--- RECORDS TO PROCESS Enclosed Below ---
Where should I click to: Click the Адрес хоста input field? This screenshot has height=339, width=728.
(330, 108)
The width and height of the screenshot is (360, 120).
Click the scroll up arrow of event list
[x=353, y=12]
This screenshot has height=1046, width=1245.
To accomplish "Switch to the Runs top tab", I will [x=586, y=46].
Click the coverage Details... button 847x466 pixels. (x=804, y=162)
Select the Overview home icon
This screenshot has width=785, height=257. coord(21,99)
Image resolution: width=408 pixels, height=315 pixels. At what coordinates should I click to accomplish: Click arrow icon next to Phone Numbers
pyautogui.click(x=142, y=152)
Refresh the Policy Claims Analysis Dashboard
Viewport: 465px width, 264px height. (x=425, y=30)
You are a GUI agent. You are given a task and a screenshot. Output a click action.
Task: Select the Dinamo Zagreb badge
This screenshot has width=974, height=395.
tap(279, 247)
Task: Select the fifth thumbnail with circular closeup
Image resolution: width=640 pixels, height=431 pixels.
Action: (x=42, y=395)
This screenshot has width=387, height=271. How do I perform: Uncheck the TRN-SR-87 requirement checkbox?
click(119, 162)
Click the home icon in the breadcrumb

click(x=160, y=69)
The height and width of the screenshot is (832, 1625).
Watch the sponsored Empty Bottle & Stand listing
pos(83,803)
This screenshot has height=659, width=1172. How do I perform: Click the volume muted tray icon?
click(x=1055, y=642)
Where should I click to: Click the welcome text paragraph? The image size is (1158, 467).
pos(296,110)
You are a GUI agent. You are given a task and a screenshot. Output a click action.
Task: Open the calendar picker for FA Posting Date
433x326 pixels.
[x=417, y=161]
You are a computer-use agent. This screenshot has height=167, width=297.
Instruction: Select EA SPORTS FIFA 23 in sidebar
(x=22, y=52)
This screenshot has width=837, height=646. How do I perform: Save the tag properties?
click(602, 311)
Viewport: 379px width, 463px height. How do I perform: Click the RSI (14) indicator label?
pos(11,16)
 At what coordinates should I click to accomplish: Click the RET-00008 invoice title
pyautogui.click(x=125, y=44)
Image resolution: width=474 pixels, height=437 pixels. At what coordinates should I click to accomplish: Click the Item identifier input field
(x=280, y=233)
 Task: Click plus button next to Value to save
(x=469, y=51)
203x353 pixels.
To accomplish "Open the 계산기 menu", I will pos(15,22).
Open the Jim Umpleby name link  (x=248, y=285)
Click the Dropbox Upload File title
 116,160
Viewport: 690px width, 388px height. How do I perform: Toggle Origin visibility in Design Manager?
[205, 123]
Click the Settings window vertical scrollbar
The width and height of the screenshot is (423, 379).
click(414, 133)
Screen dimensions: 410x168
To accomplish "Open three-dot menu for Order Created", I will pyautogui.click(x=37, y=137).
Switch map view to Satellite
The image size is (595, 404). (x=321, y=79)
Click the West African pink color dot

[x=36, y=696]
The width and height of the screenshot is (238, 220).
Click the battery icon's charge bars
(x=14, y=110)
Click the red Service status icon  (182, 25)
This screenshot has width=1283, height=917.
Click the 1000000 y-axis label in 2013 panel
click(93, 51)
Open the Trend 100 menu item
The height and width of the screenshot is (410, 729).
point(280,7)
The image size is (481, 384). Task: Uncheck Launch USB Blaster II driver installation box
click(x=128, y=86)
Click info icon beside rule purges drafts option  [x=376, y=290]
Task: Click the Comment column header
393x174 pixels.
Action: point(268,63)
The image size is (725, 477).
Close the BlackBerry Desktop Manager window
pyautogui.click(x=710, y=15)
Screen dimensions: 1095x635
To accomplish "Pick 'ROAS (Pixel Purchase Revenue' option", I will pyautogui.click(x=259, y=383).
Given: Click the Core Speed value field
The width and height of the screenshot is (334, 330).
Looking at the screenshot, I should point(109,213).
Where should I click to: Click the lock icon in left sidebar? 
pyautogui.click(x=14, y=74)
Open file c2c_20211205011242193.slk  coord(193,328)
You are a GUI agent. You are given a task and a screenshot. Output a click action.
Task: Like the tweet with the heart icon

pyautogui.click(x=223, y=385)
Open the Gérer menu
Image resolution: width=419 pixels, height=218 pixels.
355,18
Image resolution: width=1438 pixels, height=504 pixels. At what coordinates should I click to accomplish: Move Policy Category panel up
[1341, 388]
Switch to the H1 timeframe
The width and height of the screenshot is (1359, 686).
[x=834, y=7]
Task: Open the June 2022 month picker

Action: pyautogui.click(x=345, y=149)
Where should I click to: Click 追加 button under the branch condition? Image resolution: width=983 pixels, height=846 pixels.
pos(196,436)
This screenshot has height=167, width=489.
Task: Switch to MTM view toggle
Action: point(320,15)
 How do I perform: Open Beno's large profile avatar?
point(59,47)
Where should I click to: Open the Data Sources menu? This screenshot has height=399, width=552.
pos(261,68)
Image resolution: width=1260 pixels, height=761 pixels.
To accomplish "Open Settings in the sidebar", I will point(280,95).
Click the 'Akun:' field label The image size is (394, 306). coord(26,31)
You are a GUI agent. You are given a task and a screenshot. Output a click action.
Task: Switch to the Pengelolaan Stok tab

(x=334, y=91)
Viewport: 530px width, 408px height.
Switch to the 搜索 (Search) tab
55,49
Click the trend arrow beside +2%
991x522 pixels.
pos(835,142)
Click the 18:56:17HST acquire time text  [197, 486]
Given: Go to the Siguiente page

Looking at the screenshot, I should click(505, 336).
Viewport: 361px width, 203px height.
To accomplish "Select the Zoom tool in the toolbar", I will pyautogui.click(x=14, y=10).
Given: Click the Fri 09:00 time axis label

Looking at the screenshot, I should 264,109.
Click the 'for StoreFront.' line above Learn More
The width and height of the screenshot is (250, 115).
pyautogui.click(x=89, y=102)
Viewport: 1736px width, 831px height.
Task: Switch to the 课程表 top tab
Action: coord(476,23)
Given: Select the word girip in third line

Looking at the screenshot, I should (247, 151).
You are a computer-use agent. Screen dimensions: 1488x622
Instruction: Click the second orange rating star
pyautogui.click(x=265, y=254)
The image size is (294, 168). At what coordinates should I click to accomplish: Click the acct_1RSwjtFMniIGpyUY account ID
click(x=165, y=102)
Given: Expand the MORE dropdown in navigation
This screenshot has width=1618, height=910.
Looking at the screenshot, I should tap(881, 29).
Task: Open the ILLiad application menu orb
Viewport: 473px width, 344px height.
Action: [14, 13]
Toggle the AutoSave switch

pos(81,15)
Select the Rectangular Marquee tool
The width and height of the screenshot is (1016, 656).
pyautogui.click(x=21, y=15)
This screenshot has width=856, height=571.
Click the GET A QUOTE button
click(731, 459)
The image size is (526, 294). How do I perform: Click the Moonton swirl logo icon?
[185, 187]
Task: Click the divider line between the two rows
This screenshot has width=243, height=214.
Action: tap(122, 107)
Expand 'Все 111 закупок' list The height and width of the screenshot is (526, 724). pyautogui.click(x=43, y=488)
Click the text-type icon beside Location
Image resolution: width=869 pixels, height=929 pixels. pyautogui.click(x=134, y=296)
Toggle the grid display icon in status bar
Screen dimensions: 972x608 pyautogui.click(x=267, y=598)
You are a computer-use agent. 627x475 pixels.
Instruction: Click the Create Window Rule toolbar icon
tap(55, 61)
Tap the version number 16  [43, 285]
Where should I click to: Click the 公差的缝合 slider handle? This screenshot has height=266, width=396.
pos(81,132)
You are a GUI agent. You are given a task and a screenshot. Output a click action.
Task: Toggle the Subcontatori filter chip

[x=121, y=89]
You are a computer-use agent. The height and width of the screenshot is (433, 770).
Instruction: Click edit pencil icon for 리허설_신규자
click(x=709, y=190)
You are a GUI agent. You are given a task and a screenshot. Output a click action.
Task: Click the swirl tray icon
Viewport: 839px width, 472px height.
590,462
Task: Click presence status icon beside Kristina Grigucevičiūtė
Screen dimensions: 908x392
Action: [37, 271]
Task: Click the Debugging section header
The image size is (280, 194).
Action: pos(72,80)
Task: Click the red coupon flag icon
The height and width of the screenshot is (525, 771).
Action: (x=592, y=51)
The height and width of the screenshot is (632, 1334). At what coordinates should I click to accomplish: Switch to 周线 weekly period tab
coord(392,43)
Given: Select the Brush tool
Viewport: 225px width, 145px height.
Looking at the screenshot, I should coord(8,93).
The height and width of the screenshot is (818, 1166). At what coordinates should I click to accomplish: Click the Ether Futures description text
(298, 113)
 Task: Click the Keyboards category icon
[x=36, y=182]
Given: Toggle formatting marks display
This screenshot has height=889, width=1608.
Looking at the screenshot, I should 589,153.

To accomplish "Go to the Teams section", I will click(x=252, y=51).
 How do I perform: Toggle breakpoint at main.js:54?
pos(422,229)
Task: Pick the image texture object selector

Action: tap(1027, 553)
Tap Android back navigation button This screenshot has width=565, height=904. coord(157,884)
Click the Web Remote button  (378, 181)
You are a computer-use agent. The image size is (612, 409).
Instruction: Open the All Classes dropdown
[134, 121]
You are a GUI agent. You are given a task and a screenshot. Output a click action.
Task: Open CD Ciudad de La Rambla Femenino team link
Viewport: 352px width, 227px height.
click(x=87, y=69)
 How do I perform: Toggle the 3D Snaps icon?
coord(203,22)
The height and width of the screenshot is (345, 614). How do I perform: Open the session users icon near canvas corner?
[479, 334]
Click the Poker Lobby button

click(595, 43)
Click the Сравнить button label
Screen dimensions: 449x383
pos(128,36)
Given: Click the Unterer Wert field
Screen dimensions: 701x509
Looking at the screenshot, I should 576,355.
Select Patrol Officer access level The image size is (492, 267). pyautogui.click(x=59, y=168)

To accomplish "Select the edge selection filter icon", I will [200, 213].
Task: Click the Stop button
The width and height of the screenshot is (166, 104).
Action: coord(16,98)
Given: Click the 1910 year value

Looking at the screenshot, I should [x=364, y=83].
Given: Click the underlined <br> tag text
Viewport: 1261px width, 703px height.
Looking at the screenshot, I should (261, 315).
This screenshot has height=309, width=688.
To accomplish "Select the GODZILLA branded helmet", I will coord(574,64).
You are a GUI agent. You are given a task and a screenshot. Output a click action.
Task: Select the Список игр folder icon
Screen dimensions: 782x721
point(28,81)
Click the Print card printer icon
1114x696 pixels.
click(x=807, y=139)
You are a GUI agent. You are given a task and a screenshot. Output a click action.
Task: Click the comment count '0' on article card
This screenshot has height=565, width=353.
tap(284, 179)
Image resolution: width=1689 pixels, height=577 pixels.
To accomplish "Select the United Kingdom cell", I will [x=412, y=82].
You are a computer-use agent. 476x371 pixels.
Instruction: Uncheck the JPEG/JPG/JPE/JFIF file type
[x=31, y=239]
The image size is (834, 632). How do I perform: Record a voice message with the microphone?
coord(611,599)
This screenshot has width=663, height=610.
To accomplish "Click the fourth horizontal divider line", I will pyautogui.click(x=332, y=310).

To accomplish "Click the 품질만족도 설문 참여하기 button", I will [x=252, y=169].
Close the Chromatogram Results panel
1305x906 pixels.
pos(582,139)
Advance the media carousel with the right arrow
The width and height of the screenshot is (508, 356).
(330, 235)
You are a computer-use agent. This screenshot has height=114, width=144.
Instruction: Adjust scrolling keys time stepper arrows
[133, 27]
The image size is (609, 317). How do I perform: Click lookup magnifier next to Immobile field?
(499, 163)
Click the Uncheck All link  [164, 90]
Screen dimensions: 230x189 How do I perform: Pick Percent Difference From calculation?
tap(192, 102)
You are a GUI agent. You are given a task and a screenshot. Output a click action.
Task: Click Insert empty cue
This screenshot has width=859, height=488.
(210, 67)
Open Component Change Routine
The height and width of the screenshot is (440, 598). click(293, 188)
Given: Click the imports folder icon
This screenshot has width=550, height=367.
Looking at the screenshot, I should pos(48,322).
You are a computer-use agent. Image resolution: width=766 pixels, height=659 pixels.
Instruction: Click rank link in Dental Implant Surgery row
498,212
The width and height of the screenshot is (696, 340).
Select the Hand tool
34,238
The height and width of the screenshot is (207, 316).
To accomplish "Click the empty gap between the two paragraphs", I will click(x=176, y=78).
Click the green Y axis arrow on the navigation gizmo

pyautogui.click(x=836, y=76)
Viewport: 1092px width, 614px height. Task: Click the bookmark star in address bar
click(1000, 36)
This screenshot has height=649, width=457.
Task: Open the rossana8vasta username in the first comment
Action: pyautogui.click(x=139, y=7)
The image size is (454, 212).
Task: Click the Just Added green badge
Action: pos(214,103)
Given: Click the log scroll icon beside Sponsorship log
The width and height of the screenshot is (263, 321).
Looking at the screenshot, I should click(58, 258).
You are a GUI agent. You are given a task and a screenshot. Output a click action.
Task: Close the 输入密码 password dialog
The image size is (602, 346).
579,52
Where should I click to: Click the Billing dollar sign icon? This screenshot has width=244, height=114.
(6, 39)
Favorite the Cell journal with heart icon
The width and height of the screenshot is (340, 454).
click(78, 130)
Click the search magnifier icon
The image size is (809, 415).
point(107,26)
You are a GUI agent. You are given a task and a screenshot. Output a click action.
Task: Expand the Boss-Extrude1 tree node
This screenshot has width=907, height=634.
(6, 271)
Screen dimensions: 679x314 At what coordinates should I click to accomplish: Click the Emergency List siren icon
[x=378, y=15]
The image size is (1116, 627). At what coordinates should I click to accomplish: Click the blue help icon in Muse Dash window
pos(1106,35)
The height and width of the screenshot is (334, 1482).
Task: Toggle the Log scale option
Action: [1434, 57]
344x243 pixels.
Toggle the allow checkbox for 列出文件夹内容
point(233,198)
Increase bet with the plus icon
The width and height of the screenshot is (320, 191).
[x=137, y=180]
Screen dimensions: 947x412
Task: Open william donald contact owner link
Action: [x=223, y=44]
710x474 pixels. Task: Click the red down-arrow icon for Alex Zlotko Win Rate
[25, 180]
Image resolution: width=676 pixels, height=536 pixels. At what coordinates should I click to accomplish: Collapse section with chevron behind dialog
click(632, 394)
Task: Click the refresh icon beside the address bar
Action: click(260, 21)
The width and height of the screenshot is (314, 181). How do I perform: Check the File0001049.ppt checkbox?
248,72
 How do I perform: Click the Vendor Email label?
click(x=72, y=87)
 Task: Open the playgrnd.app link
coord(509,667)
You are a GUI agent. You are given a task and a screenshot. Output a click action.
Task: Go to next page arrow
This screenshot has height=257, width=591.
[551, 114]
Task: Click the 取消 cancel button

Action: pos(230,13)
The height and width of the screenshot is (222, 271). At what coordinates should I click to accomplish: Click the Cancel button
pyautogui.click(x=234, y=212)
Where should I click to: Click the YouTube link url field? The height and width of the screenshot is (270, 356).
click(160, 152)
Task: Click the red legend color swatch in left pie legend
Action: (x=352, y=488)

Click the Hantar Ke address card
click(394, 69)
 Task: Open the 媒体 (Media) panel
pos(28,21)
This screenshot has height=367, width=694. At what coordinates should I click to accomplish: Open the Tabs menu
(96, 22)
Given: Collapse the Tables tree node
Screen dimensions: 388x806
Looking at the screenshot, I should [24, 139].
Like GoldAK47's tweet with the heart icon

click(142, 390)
--- End of Enclosed RECORDS TO PROCESS ---
WHAT NEEDS TO BE DONE
Collect every line with the string "header" from the records, and copy each.

RESPONSE TO THE TASK
Task: Click the Comment column header
Task: Click the Debugging section header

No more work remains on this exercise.